Reputation: 1869
which is the fastest way to achieve the following:
I'm using a Pandas Dataframe (NxN) and i want to iterate over each row and each element to check if the element is greater than the rows mean. If it is greater i want to change the element value to 1.
I calculate the mean value using :
mean_value = df.ix[elementid].mean(axis=0)
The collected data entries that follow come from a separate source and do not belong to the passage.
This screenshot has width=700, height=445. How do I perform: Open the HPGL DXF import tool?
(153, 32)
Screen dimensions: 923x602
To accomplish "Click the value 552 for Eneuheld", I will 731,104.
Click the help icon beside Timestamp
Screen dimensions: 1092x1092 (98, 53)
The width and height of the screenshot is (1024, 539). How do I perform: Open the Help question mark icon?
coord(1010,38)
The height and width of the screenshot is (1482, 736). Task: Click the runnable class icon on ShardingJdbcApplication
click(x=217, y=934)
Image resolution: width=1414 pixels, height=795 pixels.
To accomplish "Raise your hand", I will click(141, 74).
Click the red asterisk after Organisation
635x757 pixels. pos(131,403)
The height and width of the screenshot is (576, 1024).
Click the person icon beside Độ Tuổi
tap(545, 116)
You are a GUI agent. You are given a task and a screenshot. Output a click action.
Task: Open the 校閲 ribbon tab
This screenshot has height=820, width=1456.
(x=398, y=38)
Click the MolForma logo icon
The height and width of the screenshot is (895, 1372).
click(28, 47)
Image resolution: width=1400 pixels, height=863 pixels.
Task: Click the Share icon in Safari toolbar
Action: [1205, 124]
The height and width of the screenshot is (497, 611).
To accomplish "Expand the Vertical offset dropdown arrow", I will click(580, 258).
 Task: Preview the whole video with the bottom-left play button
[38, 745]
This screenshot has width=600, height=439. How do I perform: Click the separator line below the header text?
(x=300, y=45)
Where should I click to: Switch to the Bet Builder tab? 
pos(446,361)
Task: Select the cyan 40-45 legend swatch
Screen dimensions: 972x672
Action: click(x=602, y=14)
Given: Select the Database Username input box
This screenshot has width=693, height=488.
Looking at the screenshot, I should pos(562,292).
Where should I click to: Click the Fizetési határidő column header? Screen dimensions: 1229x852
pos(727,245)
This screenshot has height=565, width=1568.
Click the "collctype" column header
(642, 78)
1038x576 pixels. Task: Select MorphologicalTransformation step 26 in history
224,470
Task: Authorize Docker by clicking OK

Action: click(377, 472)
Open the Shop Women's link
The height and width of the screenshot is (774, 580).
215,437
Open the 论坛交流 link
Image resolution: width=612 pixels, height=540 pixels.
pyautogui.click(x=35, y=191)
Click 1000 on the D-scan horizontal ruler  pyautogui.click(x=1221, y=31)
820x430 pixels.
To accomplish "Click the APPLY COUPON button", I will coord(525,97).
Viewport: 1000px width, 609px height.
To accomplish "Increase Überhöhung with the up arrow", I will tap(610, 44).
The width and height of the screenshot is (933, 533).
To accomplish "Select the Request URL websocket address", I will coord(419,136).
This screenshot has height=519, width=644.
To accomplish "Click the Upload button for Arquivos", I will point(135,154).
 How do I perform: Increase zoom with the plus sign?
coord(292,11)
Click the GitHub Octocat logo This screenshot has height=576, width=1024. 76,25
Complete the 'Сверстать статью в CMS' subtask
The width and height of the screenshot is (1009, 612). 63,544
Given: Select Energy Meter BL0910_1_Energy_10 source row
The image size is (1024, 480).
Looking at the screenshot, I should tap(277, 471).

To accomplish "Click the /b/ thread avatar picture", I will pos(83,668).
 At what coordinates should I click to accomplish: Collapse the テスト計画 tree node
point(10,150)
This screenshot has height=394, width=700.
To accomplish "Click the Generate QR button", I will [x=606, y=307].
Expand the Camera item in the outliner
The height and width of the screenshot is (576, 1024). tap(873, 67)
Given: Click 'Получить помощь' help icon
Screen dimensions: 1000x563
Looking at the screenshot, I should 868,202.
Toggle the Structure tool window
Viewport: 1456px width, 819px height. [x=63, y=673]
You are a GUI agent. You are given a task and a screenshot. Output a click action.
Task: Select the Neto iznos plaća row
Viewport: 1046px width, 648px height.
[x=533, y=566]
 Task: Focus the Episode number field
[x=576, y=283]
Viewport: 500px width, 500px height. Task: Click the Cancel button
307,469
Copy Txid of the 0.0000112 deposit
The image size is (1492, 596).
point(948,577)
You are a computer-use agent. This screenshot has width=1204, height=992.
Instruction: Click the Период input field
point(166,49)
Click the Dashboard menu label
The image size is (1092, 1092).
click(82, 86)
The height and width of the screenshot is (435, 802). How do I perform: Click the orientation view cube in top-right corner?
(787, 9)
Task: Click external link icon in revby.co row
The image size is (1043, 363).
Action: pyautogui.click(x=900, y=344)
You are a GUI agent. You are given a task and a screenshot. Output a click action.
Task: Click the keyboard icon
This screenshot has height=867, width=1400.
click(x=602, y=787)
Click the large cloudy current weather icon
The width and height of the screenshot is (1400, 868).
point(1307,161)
but iterating over each element and checking if it is >= mean_value with a nested loop is really slow.
Upvotes: 3
Views: 781
Reputation: 862481
You can first count mean
by rows, then comparing with ge
and where mask
add 1
:
print df
a b c
0 0 1 2
1 0 1 2
2 1 1 2
3 1 0 1
4 1 1 2
5 0 0 1
mean_value = df.mean(axis=1)
print mean_value
0 1.000000
1 1.000000
2 1.333333
3 0.666667
4 1.333333
5 0.333333
mask = df.ge(mean_value, axis=0)
print mask
a b c
0 False True True
1 False True True
2 False False True
3 True False True
4 False False True
5 False False True
print df.mask(mask, 1)
a b c
0 0 1 1
1 0 1 1
2 1 1 1
3 1 0 1
4 1 1 1
5 0 0 1
Upvotes: 6